Job: Copy out all of these records line for line.

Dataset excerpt

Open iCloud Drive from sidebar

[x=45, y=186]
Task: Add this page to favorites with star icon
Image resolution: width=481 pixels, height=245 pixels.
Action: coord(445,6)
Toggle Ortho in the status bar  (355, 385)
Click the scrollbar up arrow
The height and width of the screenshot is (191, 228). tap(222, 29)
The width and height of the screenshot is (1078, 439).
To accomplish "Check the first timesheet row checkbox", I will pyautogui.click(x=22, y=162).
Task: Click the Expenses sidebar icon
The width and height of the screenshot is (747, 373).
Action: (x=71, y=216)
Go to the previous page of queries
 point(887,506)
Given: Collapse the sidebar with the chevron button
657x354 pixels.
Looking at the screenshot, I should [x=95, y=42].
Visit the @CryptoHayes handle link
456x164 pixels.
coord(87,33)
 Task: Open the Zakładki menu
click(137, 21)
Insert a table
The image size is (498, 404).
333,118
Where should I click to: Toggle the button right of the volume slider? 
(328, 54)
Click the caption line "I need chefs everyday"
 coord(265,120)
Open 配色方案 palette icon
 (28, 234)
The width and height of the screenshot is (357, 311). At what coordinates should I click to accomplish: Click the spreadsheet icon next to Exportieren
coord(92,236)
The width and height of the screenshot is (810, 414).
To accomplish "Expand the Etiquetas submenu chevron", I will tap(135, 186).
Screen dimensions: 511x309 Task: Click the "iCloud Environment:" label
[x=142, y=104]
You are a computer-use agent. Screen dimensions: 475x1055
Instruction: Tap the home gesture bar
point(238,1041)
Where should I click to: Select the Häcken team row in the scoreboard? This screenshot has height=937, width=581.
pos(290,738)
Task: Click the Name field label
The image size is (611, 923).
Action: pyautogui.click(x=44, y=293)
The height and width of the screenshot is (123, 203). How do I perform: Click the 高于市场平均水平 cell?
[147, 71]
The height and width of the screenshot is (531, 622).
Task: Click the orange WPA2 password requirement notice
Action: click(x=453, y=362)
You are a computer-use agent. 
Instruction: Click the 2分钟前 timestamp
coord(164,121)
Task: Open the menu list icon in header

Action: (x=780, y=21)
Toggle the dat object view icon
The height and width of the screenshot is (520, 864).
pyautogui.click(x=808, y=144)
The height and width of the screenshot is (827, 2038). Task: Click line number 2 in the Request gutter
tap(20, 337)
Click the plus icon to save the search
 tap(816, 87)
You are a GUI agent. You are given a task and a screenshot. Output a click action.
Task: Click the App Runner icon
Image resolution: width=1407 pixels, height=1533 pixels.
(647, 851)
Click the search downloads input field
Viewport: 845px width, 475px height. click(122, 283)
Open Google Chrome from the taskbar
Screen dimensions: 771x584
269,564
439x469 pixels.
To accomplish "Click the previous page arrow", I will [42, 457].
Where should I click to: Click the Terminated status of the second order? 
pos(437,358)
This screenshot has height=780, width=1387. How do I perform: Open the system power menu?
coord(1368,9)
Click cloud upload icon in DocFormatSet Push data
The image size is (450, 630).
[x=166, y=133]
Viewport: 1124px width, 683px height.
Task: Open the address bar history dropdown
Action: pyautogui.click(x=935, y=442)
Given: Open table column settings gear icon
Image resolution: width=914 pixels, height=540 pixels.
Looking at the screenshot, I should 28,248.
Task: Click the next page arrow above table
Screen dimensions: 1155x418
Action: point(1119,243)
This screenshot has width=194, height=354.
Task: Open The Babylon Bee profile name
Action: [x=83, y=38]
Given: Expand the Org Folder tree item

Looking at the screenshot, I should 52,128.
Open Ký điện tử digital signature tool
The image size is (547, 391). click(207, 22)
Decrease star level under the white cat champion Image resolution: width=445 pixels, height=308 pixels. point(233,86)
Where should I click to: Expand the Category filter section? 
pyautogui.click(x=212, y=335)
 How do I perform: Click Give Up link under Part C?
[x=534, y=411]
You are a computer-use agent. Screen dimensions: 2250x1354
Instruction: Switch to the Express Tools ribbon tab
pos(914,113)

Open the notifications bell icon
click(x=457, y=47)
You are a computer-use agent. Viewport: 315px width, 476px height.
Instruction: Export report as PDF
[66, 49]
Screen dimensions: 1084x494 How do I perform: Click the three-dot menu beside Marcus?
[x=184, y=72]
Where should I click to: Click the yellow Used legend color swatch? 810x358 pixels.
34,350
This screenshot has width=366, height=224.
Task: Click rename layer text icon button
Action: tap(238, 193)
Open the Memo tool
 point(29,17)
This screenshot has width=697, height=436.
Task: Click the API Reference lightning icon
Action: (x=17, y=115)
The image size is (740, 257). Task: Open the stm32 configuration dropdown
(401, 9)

Exercise response:
Open iCloud Drive from sidebar

[x=45, y=186]
Task: Add this page to favorites with star icon
Image resolution: width=481 pixels, height=245 pixels.
Action: coord(445,6)
Toggle Ortho in the status bar  (355, 385)
Click the scrollbar up arrow
The height and width of the screenshot is (191, 228). tap(222, 29)
The width and height of the screenshot is (1078, 439).
To accomplish "Check the first timesheet row checkbox", I will pyautogui.click(x=22, y=162).
Task: Click the Expenses sidebar icon
The width and height of the screenshot is (747, 373).
Action: (x=71, y=216)
Go to the previous page of queries
 point(887,506)
Given: Collapse the sidebar with the chevron button
657x354 pixels.
Looking at the screenshot, I should [x=95, y=42].
Visit the @CryptoHayes handle link
456x164 pixels.
coord(87,33)
 Task: Open the Zakładki menu
click(137, 21)
Insert a table
The image size is (498, 404).
333,118
Where should I click to: Toggle the button right of the volume slider? 
(328, 54)
Click the caption line "I need chefs everyday"
 coord(265,120)
Open 配色方案 palette icon
 (28, 234)
The width and height of the screenshot is (357, 311). At what coordinates should I click to accomplish: Click the spreadsheet icon next to Exportieren
coord(92,236)
The width and height of the screenshot is (810, 414).
To accomplish "Expand the Etiquetas submenu chevron", I will tap(135, 186).
Screen dimensions: 511x309 Task: Click the "iCloud Environment:" label
[x=142, y=104]
You are a computer-use agent. Screen dimensions: 475x1055
Instruction: Tap the home gesture bar
point(238,1041)
Where should I click to: Select the Häcken team row in the scoreboard? This screenshot has height=937, width=581.
pos(290,738)
Task: Click the Name field label
The image size is (611, 923).
Action: pyautogui.click(x=44, y=293)
The height and width of the screenshot is (123, 203). How do I perform: Click the 高于市场平均水平 cell?
[147, 71]
The height and width of the screenshot is (531, 622).
Task: Click the orange WPA2 password requirement notice
Action: click(x=453, y=362)
You are a computer-use agent. 
Instruction: Click the 2分钟前 timestamp
coord(164,121)
Task: Open the menu list icon in header

Action: (x=780, y=21)
Toggle the dat object view icon
The height and width of the screenshot is (520, 864).
pyautogui.click(x=808, y=144)
The height and width of the screenshot is (827, 2038). Task: Click line number 2 in the Request gutter
tap(20, 337)
Click the plus icon to save the search
 tap(816, 87)
You are a GUI agent. You are given a task and a screenshot. Output a click action.
Task: Click the App Runner icon
Image resolution: width=1407 pixels, height=1533 pixels.
(647, 851)
Click the search downloads input field
Viewport: 845px width, 475px height. click(122, 283)
Open Google Chrome from the taskbar
Screen dimensions: 771x584
269,564
439x469 pixels.
To accomplish "Click the previous page arrow", I will [42, 457].
Where should I click to: Click the Terminated status of the second order? 
pos(437,358)
This screenshot has height=780, width=1387. How do I perform: Open the system power menu?
coord(1368,9)
Click cloud upload icon in DocFormatSet Push data
The image size is (450, 630).
[x=166, y=133]
Viewport: 1124px width, 683px height.
Task: Open the address bar history dropdown
Action: pyautogui.click(x=935, y=442)
Given: Open table column settings gear icon
Image resolution: width=914 pixels, height=540 pixels.
Looking at the screenshot, I should 28,248.
Task: Click the next page arrow above table
Screen dimensions: 1155x418
Action: point(1119,243)
This screenshot has width=194, height=354.
Task: Open The Babylon Bee profile name
Action: [x=83, y=38]
Given: Expand the Org Folder tree item

Looking at the screenshot, I should 52,128.
Open Ký điện tử digital signature tool
The image size is (547, 391). click(207, 22)
Decrease star level under the white cat champion Image resolution: width=445 pixels, height=308 pixels. point(233,86)
Where should I click to: Expand the Category filter section? 
pyautogui.click(x=212, y=335)
 How do I perform: Click Give Up link under Part C?
[x=534, y=411]
You are a computer-use agent. Screen dimensions: 2250x1354
Instruction: Switch to the Express Tools ribbon tab
pos(914,113)

Open the notifications bell icon
click(x=457, y=47)
You are a computer-use agent. Viewport: 315px width, 476px height.
Instruction: Export report as PDF
[66, 49]
Screen dimensions: 1084x494 How do I perform: Click the three-dot menu beside Marcus?
[x=184, y=72]
Where should I click to: Click the yellow Used legend color swatch? 810x358 pixels.
34,350
This screenshot has width=366, height=224.
Task: Click rename layer text icon button
Action: tap(238, 193)
Open the Memo tool
 point(29,17)
This screenshot has width=697, height=436.
Task: Click the API Reference lightning icon
Action: (x=17, y=115)
The image size is (740, 257). Task: Open the stm32 configuration dropdown
(401, 9)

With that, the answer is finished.